As a student, I have experienced the challenges of self-study and the lack of external validation for the material I learn on my own. Many of my peers have a different approach to learning, relying heavily on instructors and structured learning environments. This led us to recognize the need for a solution that would bridge the gap between tailored learning and self-learning. Our project aims to provide a platform that makes self-study more accessible and efficient, providing personalized learning experiences and efficient methods of testing knowledge. Our goal is to empower learners to take control of their own education and to make self-study a viable and effective option for anyone.
What it does
Our project is the first tool where people can create self-assessments tailored only to the required material. This allows learners to focus on specific topics or areas of study and to test their knowledge in a way that is tailored to the material being studied.
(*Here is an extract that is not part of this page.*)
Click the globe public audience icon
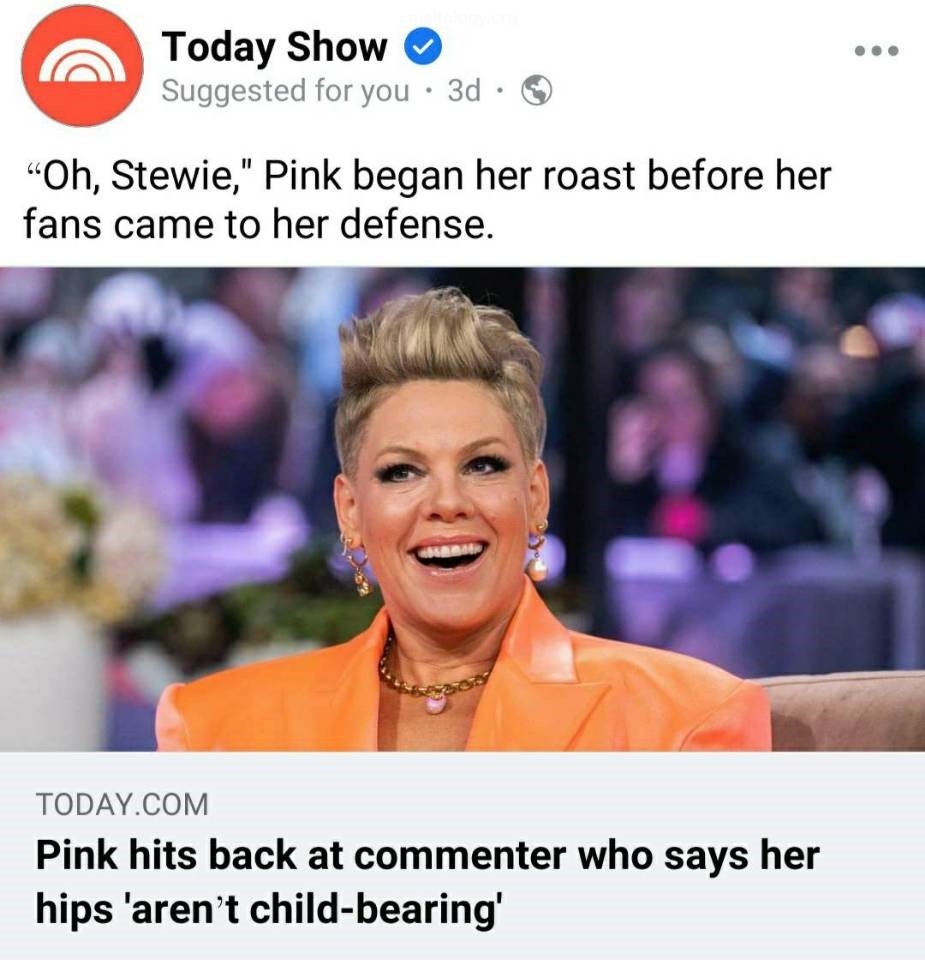The image size is (925, 960). (x=536, y=91)
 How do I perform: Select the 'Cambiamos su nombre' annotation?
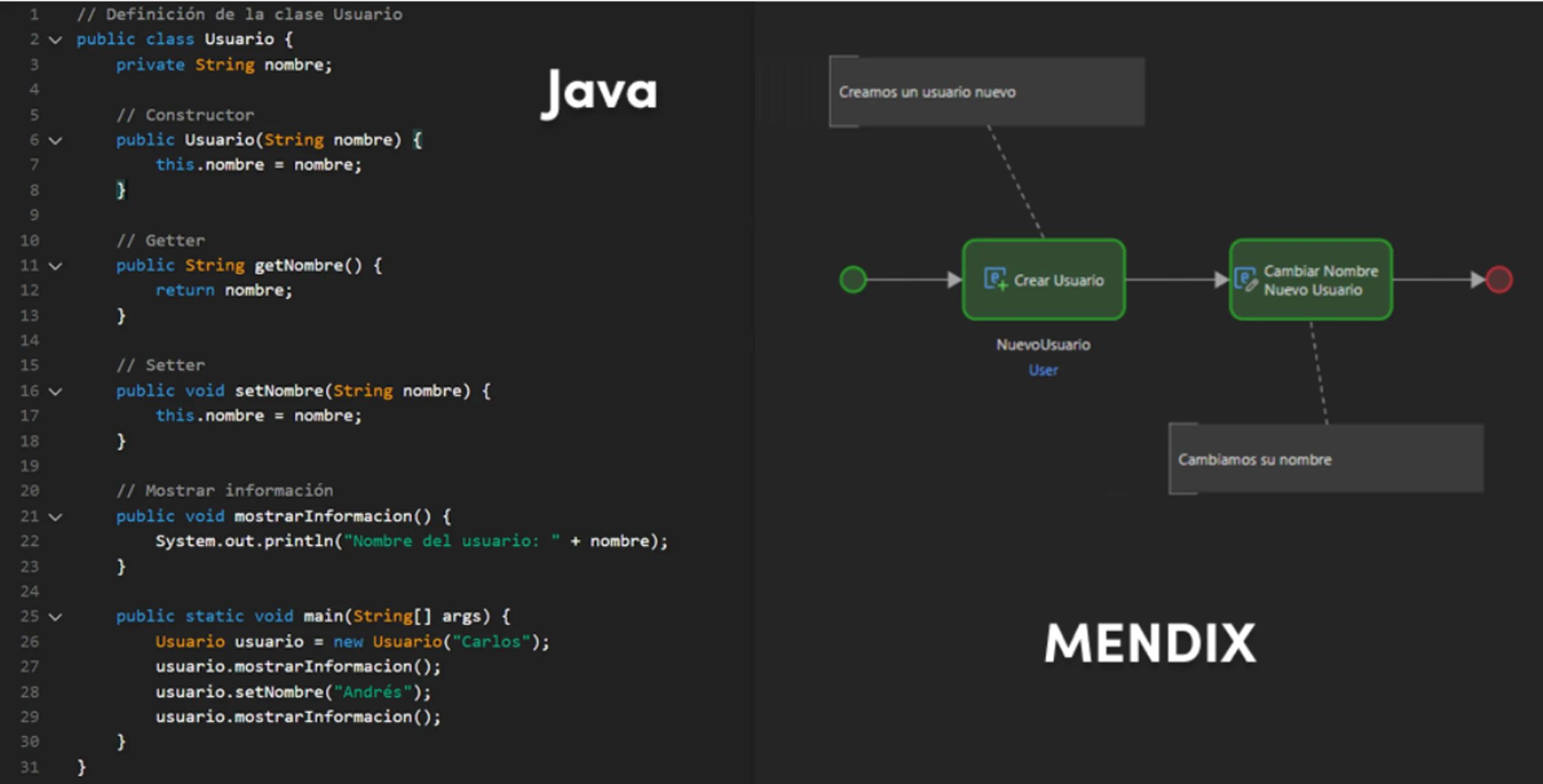[1326, 459]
Our project would benefit learners, educators, and anyone interested in self-study or self-education. It provides an easy and effective way to self-assess and achieve an active learning dynamic on their own, allowing learners to learn at their own pace and in a way that is tailored to their individual needs and interests. For educators, our platform saves time and effort by providing a tool for creating question banks and valid options for assessment, allowing them to focus more on teaching and less on administrative tasks.
How we built it
We started by brainstorming ideas for how to best extract text from media files and decided to use the assemblyai API to convert audio and video into text. The app also offers quizzes on any topic of your choice and this is simply done via a prompt.
Next, we used state-of-the-art models from the cohere library to summarize the text content and extract key information. We then used OpenAI's GPT-3 language model to generate questions, options, and explanations for the quizzes.
To ensure that our solution was able to handle multiple languages, we integrated the Google Translate API to detect the input language and allow users to take the quiz in their choice of language.
Challenges we ran into
|Inconsistent output format from GPT-3 making it hard to parse questions, options, and explanations||Set the model temperature to 0.0 for a more consistent output and use a robust regex expression|
|Slow processing||Making parallel calls where possible to reduce request time|
|Some texts are hard to extract multiple choice options from due to complexity||Turn these questions into long answer questions|
|Identifying the correct option from GPT-3's generated explanations||More prompt engineering (making the first option always the right answer, randomizing happens in the front end)|
What's next for Material Digest
In addition to providing a platform for creating personalized question banks and testing knowledge, our project has several other features that would benefit learners and educators. For example,
- A live streaming access for convenience, just submit a link to a live audio/video recording and get questions generated automatically at the end of the live session
- Additionally, our platform would include analytics and reporting tools to track progress and identify areas for improvement.
- Quiz export, users would be able to send quizzes to PDFs for offline learning/printing. Google forms also.
- Adaptive learning. The more questions you get, the harder the quizzes would get. -Question answering, users can create quizzes and we will try to answer them given the provided context.
In the future, we plan to continue refining and improving our solution to make self-education even more accessible and effective.